**COSA FARAI:** Riscrivi le righe dall'inizio fino alla riga con "only in current section (1159, 273)" inclusa, richieste comprese e con i loro numeri invariati. Moltiplica per 0,95 ogni coordinata delle risposte e arrotonda all'intero più vicino, con le metà per eccesso.

**DATI:**
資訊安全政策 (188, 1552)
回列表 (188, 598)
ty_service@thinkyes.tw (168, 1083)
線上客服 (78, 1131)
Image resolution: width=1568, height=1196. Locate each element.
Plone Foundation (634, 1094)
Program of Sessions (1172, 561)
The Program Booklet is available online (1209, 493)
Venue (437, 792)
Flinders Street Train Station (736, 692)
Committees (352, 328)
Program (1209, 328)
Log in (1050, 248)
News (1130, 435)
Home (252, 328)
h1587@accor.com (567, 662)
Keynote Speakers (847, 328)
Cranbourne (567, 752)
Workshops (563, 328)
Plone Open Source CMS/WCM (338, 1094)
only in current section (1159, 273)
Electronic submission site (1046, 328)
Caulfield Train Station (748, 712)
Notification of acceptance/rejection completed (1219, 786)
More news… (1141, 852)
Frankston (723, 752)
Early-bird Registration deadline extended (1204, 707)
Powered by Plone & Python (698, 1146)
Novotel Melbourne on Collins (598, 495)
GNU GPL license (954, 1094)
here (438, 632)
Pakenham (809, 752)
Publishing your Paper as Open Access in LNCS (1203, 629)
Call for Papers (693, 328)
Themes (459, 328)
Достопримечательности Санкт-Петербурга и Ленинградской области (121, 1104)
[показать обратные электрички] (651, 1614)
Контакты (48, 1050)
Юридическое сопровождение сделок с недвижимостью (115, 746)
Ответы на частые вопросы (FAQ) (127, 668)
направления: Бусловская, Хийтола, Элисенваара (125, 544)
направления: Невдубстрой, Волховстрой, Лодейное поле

**RISULTATO CORRETTO:**
資訊安全政策 (179, 1474)
回列表 (179, 568)
ty_service@thinkyes.tw (160, 1029)
線上客服 (74, 1074)
Image resolution: width=1568, height=1196. Locate each element.
Plone Foundation (602, 1039)
Program of Sessions (1113, 533)
The Program Booklet is available online (1149, 468)
Venue (415, 752)
Flinders Street Train Station (699, 657)
Committees (334, 312)
Program (1149, 312)
Log in (998, 236)
News (1074, 413)
Home (239, 312)
h1587@accor.com (539, 629)
Keynote Speakers (805, 312)
Cranbourne (539, 714)
Workshops (535, 312)
Plone Open Source CMS/WCM (321, 1039)
only in current section (1101, 259)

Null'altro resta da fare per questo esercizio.